For the following IK calculations, the same scaled models were used for each marker combination. We thereby exclude error between marker combinations due to differences in scaling9,10.

Inverse kinematics

All dynamic trials were pre-processed in Python (version 3.11) prior to running OpenSim’s inverse kinematics tool (version 4.5). Inverse kinematics were calculated using multiple combinations of equally weighted markers to analyse their influence on the results (Table 1). We selected a gold-standard lower-body marker set (M01) containing anatomical and mid-segment markers for each segment as reference and systematically reduced these to match the number and location of commonly available pose estimation keypoints. M02 included anatomical and a single mid-segment marker, which allowed us to analyse the influence of redundant markers on the IK results. M03 included only anatomical markers to analyse the impact of mid-segment markers. M04 and M05 used the common pose estimation joint centre keypoints plus additional mid-segment markers; two for M04 and one for M05 respectively. Thereby, the number of markers was similar to M02 and M03, but in different locations. M06 contained the commonly available pose estimation keypoints only (Fig. 7). With this approach, we could define the minimum number and best location of markers needed for accurate IK results.

Fig. 7
figure 7

Overview of the different marker combinations tested. Anatomical markers are displayed in red, mid-segment markers in green and joint centres and mid-points in blue.

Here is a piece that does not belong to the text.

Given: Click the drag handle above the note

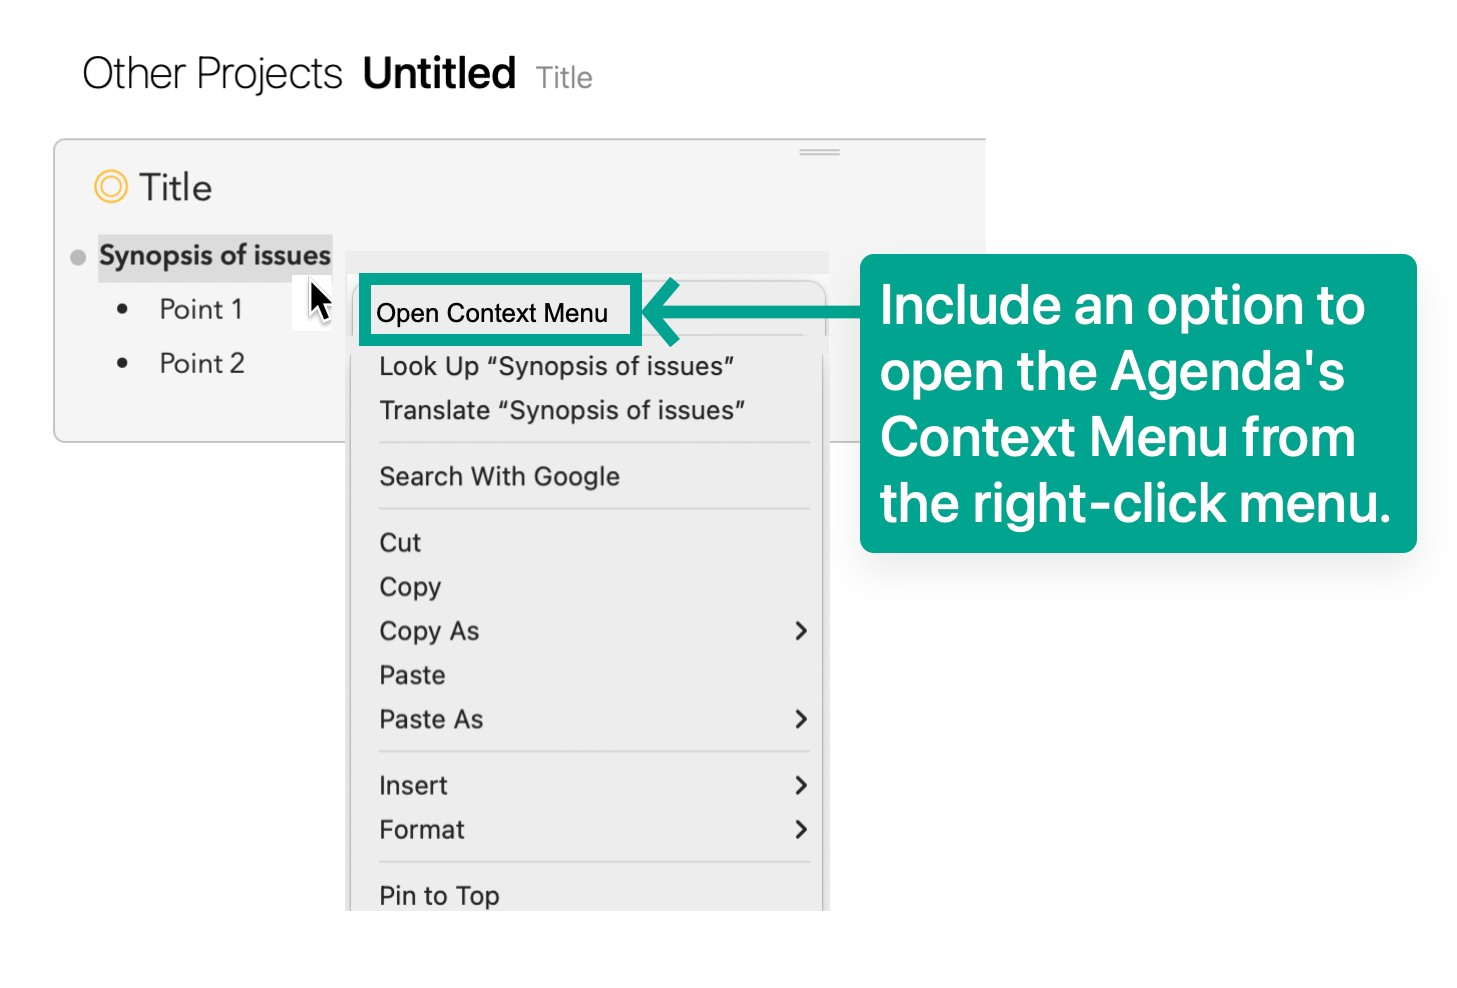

Joint angles were calculated using an XYZ Cardan sequence, with the hip, knee and ankle joint considered for analysis. The angle time-series were filtered using a second-order low-pass Butterworth filter with a cut-off frequency of 6 Hz. For right foot strikes, only the angles of the right side were analysed and for left foot strikes angles of the left side accordingly. For CMJ, angles of the left and right side were combined. A total of 994 time-normalised motion time-series from the bioCV dataset and 132 for the BEDLAM dataset were included.

Analysis

The influence of the marker set was assessed using the RMSE for each time step and the mean RMSE between each marker combination (M02-M06) and the “ground truth” (M01). We further calculated the inter-protocol coefficient of multiple correlation (CMC)35 and the range of motion (ROM) for each joint angle. The CMC was interpreted as < 0.4 poor; 0.4–0.6 fair; 0.6–0.8 moderate; 0.8-1 good agreement. Linear mixed-effect models were fitted in R (version 4.4.1) to examine the effects of marker combination and movement (fixed effects) on ROM and RMSE. Participant was included as a random effect to account for inter-individual variability. The effect size was evaluated and interpreted as < 0.2 trivial; 0.2–0.6 small; 0.6–1.2 moderate; 1.2-2.0 large; >2 very large36.